La libertad sindical es uno de los pilares de la democracia política, y así lo reconoce nuestra Constitución en el artículo 7 de su título preliminar. La representación de los intereses de los trabajadores en el proceso económico constituye sin duda un elemento esencial del equilibrio social. Pero esta función eminente de tales organizaciones no les otorga relevancia política ni debe impedir que se adapten a la realidad circundante.
El anuncio de una huelga general para el día 29, en protesta contra las medidas adoptadas para combatir la grave crisis económica en que todavía estamos sumidos, ha puesto descarnadamente sobre la mesa varias cuestiones relativas al papel de los sindicatos en nuestras sociedades.
O, mejor dicho, en aquellas sociedades en que los sindicatos aún conservan cierto ascendiente sobre la política (no es el caso, por ejemplo, de los países anglosajones). Porque esta medida de fuerza, de dudosa legitimidad democrática, es interpretada por una parte sustancial de la opinión pública como una acción más encaminada a conservar el peso político de las organizaciones obreras que a defender el interés general.
La huelga general, un anacronismo
De hecho, muchos pensamos que esta actitud airada pretende ser un freno a la modernización del país. Durante varios lustros, hemos podido obviarla porque el sector construcción tiraba artificialmente de la economía; a partir de ahora, no conseguiremos recuperar la senda del crecimiento sin incrementar muy significativamente nuestra productividad.

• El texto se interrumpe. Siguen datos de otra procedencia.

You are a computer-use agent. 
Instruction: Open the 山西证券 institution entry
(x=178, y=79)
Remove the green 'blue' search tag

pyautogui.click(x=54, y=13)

Los sindicatos fueron en sus orígenes correa de transmisión de los partidos de masas, y de ahí la antigua familiaridad entre PSOE y UGT, de un lado, y entre PCE y CCOO, de otro. Hoy, este planteamiento ya no tiene sentido, como tampoco es actual la lucha de clases del marxismo.
De ahí que en una democracia moderna, las decisiones políticas residan en el Parlamento y los entes sociales, simples grupos de presión, hayan de limitar su influencia a la que corresponde a las opiniones confluyentes en el debate general. Por ello la huelga general, una institución política que pretende alterar los rumbos acordados parlamentariamente por la soberanía popular, sea como mínimo un anacronismo.
Un discurso paupérrimo y retrógrado
Todo esto está sin duda en la mente de la ciudadanía, que aunque anonadada por los sacrificios que impone la crisis, es perfectamente consciente de su necesidad porque hemos vivido el espejismo de una irreal opulencia y ahora se impone poner de nuevo los pies en el suelo. Y atribuye la rebelión sindical a una defensa cerrada de unos intereses inflexibles que olvidan que el 20% de los trabajadores de este país está en paro. No cabe, pues, esperar demasiado apoyo a la movilización, ni aunque se adopten las habituales medidas disuasorias y coactivas.
Lo grave del caso es que, cuando la mayoría del país está ya convencida de que el futuro pasa por la realización de reformas que nos permitan avanzar al paso europeo, los sindicatos se han anclado a un discurso paupérrimo y retrógrado que actúa como freno y no como estímulo al cambio, a la evolución, a la productividad, a la competitividad y a la eficiencia.
Este descuelgue de los grandes vectores de nuestro desarrollo puede suponer la decadencia definitiva de unos sindicatos que no están a la altura de los retos que tenemos planteados.